Badgers are entrenched in British and Irish Folklore with many believing they have supernatural power, says HELEN JR BRUCE
The badger has captured our attention since ancient times. With its widely recognised striped markings, and impressive size and strength when full grown, this resilient omnivore is an established character in superstition and story.
But do these nocturnal mammals really hold funerals for their dead? And is seeing a badger actually an omen of death?
There is likely to be an element of truth in the folklore around badger funerals.
Badgers are fastidiously tidy and like to keep their underground living chambers clean, which means a decaying relative would need to be dealt with.
Observed behaviours around this include covering the body with bedding and leaves to mask the smell, or even putting an earth ‘plug’ in the affected tunnel to seal it up as a sort of tomb.
Badgers: A Deadly Omen?
In England the traditional name for a badger is ‘Brock’, whereas in Ireland it is called the similar ‘Broch’, although the scientific name is ‘Meles Meles’. Occasionally the badger is also referred to as an ‘Earth Dog’, which perhaps offers some explanation as to why it is considered an omen of death, much like the Black Dog.
Folk belief suggests that a badger passing behind you is a sign of good fortune, but a badger seen crossing the path in front of you may foretell your coming demise.
The key to interpreting this lies in whether or not the badger disturbs any earth with his claws as he passes, with a clean crossing suggesting you may be spared and turned soil meaning that death will soon find you.
Even the call of a badger, a little like the wail of Skriker, can be a deadly omen. A short poem from the early 1800s conveys this warning:
“Should one hear a badger call,
“And then an ullot (owl) cry,
“make thy peace with God, good soul,
“For thou shall shortly die.”
A mature badger can be 90cm long and weigh up to 12kg, making these creatures the largest land predator in the UK.
Considering this, alongside their formidable strength and digging ability, it is no surprise that they have traditionally been ascribed various magical properties. Their teeth are said to bring good luck to gamblers and the penis bone of a badger was sometimes gifted to newly married couples to encourage fertility.
A strong charm against witchcraft supposedly requires hairs plucked from the head of a fully grown badger, although it notably doesn’t mention if these must be wrestled from the animal while it’s still alive! These hairs are then placed inside a bag made from the skin of a black cat and hung round the neck of the person desiring protection no more than seven days after the new moon.
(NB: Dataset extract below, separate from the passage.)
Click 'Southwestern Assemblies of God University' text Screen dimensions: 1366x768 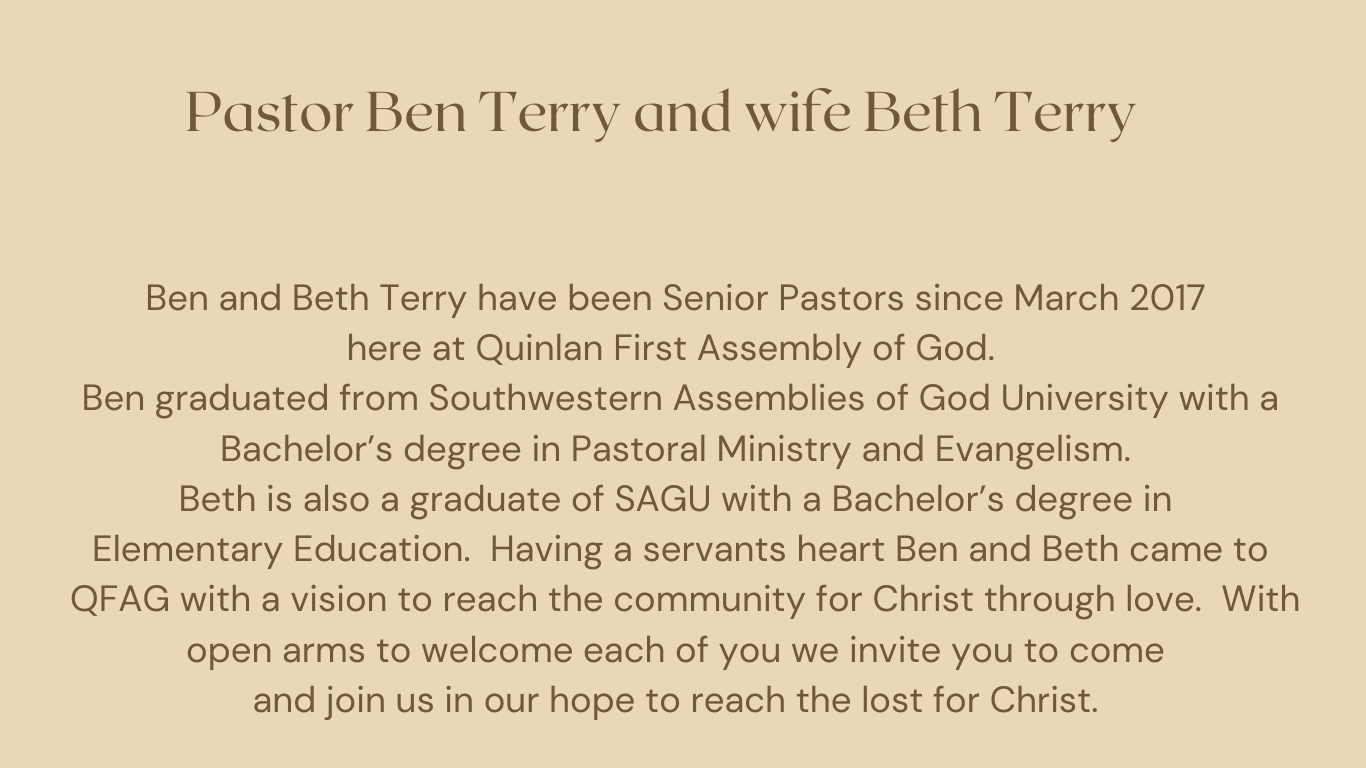pos(798,398)
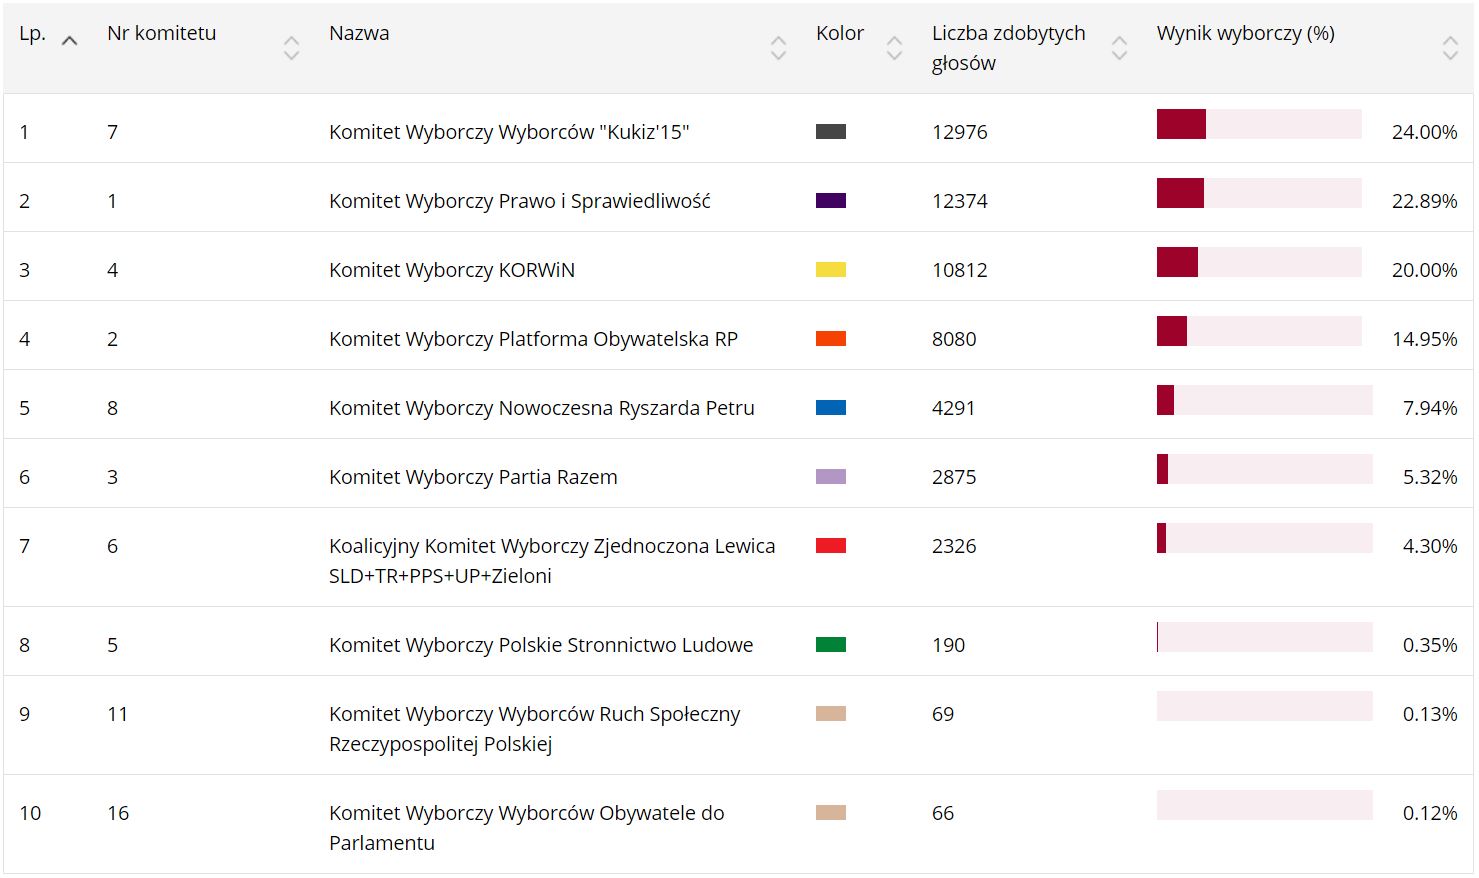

The brush, or tail, of a fox is noted to possess similar powers of protection, and used to be hung over stable doors to ward off evil.
Fascinatingly, badgers and foxes are notably tolerant of each other, and have even been known to live in interconnected tunnels. These may have been larger badger setts with areas that fell out of use, allowing foxes the opportunity to move in. This is generally of little inconvenience to the badgers, as setts can be up to a hundred years old and possess forty separate entrances
In Irish mythology, badgers are shapeshifters and in human form said to be kinsmen of Tadg, who was foster father to the warrior King Cormac mac Airt. One tale relates how the young Cormac hunted some badgers and brought the meat home for his father, who refused to eat the bloody offering. It was with horror that he learned the badgers had been men in disguise, and would not eat badger ham from that day forward.
As disgusting as it may sound to us now, badger ham was regularly eaten in rural areas of Britain, especially during times of rationing when food was scarce. The hind quarters were smoked and salted to preserve the meat, before being hung up for later use.
Badgers themselves are opportunistic hunters, and although up to 80% of their diet may consist of earthworms, they will also eat fruit and berries and are the main predator of hedgehogs.